У больных СПИДом на рентгене зачастую обнаруживаются кистозные образования, а также распад легочной ткани, наличие полостей и другие изменения. У 10% пациентов, относящихся к этой категории, рентген легких не отражает никаких патологических изменений при выраженной симптоматике пневмоцистоза.

Рентген легких при пневмоцистной пневмонии у ВИЧ-инфицированных.

Пневмоцистная пневмония выявляется на основании таких лабораторных анализов, как:

  • общее исследование крови – показывает лейкоцитоз и анемию;
  • анализ слизи путем бронхоскопии и «индукции кашля» – в биоматериале обнаруживаются различные формы пневмоцист;
  • биопсия легких – демонстрирует изменения в альвеолоцитах;
  • серология крови на выявление антител к пневмоцистам – антитела обнаруживаются у 70% людей, на патологию указывает только стремительное нарастание их титра.

Лечение пневмоцистной пневмонии осложнено тем, что возбудитель заболевания устойчив ко многим антибиотикам. Препараты, к которым у него сохранена чувствительность, зачастую вызывают побочные эффекты, особенно у ВИЧ-инфицированных и детей.

Схема фармакологической терапии выбирается в зависимости от выраженности дыхательной недостаточности:

  • при легкой степени вводятся триметоприм, сульфаметоксазол, бисептол;
  • при средней – дапсон, клиндамицин, атоваквон;
  • при тяжелой – пентамидин, примаквином, триметрексат.

Препараты комбинируются между собой.

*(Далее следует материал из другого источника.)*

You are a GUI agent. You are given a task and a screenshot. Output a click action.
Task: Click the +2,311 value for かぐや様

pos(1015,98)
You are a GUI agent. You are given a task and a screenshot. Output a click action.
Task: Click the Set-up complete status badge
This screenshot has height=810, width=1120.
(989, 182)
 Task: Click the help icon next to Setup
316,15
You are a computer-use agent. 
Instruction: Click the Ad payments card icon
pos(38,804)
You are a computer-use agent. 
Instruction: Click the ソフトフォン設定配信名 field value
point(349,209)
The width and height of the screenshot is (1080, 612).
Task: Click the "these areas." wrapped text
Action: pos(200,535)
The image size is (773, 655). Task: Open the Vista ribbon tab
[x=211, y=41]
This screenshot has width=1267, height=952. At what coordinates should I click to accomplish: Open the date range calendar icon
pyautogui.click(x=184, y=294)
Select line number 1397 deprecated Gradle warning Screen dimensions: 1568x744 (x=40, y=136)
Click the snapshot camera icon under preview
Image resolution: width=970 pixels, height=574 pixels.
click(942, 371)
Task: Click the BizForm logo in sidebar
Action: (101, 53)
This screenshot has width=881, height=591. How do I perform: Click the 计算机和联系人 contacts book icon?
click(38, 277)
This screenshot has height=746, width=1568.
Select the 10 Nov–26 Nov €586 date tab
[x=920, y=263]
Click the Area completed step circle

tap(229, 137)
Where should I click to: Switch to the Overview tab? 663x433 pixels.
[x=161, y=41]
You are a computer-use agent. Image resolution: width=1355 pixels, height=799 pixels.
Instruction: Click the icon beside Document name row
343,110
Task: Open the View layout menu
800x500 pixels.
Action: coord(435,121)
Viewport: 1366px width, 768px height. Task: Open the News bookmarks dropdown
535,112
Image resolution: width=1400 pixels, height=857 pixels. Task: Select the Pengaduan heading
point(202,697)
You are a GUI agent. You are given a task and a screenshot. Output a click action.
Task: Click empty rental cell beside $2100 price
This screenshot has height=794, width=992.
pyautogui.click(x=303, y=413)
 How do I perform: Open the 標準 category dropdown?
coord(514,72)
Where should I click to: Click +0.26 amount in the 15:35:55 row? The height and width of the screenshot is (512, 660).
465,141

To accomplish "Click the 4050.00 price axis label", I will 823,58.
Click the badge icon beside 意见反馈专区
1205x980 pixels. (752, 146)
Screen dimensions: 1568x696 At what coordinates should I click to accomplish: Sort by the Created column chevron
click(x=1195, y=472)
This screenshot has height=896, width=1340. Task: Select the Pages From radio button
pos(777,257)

Все они очень токсичны. Могут вызывать лихорадку, сыпь, гепатит, нейропатию, патологии ЖКТ и так далее.

Кроме того, терапия дополняется муколитиками, отхаркивающими средствами, противовоспалительными и другими препаратами. Лечение пневмоцистной пневмонии у ВИЧ-инфицированных требует применения кортикостероидов для снятия воспаления в легких и облегчения дыхания. Обязательно контролируется дыхательная активность. В случае необходимости пациент подключается к аппарату ИВЛ.

Средняя продолжительность терапии – 14 дней, для ВИЧ-инфицированных – 21 день. Облегчение симптомов при адекватном лечении должно наступить на 4-7 день.

Пневмоцистная пневмония имеет неблагоприятный прогноз: без лечения летальность в детском возрасте – 20-60%, во взрослом – 90-100%. Смерть наступает от дыхательной недостаточности.

Адекватная терапия в большинстве случаев приводит к выздоровлению, но у людей с выраженным иммунодефицитом, как правило, возникают рецидивы. Возможные осложнения – пневмоторакс, экссудативный плеврит, абсцесс легкого.

Профилактика пневмоцистной пневмонии состоит в ограничении контакта с больными людьми и соблюдении гигиенических норм. При наличии иммунодефицита возможно превентивное принятие антибиотиков в случае обнаружения снижения Т-лимфоцитов в крови.